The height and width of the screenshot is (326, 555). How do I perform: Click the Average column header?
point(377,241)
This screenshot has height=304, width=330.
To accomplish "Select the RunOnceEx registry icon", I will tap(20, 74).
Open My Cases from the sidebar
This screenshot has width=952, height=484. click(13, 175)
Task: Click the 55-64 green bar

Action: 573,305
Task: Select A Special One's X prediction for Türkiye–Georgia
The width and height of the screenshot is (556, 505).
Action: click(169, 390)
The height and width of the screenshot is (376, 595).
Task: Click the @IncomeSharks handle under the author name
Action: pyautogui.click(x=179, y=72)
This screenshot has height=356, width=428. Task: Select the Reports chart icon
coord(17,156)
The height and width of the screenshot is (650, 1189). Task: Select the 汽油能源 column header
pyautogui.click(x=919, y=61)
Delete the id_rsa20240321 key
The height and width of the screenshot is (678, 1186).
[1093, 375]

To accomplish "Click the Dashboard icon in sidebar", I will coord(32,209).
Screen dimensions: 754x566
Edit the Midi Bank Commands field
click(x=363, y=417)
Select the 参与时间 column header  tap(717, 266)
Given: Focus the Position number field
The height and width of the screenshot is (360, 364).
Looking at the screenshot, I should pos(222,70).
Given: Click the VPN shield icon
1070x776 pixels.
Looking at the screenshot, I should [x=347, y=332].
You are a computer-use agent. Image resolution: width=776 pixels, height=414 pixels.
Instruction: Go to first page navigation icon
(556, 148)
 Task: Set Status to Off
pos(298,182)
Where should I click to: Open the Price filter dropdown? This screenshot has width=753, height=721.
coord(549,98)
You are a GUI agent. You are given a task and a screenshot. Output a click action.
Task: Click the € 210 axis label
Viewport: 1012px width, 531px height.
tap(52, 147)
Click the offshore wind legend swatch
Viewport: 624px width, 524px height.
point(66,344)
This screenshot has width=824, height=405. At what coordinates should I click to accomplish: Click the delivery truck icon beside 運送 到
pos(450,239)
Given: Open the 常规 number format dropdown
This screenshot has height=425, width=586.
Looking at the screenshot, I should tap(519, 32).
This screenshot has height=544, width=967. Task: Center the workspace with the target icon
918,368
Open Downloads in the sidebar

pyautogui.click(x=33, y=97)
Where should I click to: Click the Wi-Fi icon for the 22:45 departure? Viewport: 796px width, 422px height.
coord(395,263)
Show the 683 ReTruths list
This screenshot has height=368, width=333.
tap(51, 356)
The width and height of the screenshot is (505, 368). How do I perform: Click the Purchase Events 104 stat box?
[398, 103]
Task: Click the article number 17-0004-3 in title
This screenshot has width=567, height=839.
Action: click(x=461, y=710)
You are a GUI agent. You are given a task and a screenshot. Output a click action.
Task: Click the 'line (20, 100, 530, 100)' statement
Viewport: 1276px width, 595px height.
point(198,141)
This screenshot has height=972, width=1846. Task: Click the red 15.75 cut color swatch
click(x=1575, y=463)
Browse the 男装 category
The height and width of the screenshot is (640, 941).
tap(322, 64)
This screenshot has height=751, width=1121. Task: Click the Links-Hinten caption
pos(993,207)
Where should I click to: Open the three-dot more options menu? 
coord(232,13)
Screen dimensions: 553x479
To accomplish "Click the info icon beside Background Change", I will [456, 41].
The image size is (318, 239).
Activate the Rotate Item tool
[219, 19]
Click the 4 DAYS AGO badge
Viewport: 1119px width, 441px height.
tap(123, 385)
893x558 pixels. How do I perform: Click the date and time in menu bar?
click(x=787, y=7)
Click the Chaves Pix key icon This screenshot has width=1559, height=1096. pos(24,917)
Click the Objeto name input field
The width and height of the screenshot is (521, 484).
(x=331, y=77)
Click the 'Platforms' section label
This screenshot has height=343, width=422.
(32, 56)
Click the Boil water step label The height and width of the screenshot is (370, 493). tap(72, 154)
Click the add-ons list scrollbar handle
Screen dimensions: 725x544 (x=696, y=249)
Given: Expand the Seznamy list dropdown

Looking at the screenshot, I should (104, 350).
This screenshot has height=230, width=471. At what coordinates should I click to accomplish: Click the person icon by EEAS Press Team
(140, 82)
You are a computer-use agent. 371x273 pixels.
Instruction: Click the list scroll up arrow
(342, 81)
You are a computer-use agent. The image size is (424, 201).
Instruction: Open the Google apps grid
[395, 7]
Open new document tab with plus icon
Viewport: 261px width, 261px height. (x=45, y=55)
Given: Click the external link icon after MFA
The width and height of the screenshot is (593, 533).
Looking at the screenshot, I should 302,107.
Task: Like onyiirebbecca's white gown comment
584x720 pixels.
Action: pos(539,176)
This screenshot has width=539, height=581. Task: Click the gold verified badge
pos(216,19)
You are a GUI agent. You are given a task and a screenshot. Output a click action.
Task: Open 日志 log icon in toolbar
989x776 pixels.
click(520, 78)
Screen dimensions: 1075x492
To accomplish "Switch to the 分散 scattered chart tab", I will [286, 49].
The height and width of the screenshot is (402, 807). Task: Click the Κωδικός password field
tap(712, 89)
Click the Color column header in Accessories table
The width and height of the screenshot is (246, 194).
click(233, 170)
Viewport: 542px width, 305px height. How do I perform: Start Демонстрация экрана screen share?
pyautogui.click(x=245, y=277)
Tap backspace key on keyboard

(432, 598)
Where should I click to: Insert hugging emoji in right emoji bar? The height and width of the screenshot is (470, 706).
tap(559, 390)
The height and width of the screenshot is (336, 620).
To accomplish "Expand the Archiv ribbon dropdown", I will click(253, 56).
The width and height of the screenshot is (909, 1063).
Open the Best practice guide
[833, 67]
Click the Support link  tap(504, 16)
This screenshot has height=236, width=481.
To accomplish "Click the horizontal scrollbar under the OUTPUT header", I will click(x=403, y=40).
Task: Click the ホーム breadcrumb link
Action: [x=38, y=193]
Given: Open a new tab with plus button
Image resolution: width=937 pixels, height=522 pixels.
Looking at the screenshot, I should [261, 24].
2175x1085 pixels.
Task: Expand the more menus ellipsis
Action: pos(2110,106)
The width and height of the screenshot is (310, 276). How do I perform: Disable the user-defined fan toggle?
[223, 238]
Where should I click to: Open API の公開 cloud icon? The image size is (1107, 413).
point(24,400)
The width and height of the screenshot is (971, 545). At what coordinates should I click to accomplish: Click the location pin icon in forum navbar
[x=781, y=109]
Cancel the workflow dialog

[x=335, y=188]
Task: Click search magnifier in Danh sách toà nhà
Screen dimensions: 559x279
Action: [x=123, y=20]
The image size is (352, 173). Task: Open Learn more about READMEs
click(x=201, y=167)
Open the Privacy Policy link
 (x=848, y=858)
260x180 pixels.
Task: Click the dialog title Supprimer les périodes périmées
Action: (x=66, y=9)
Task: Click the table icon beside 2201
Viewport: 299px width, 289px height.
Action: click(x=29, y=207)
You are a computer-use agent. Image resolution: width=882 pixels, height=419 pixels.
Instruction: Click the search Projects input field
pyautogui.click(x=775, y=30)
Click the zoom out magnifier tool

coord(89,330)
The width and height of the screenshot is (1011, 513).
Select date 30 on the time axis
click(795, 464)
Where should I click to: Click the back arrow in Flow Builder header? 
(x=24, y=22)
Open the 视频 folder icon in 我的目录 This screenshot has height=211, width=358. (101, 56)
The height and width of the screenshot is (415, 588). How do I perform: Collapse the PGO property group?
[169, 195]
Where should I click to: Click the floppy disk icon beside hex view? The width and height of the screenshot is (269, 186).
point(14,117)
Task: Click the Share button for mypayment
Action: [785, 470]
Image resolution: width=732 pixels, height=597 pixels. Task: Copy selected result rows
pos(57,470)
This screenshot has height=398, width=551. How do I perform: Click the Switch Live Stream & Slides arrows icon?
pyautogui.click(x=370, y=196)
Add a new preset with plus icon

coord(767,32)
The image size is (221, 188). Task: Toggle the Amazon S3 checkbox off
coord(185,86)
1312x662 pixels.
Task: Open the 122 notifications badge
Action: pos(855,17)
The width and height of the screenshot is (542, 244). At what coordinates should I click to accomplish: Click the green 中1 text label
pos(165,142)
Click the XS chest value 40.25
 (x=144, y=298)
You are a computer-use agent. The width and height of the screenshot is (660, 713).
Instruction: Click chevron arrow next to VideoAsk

________

**Assignment**
Would you filter the records and copy out each line containing "number"?

**Written solution**
Given: Focus the Position number field
Given: Open the 常规 number format dropdown
Task: Click the article number 17-0004-3 in title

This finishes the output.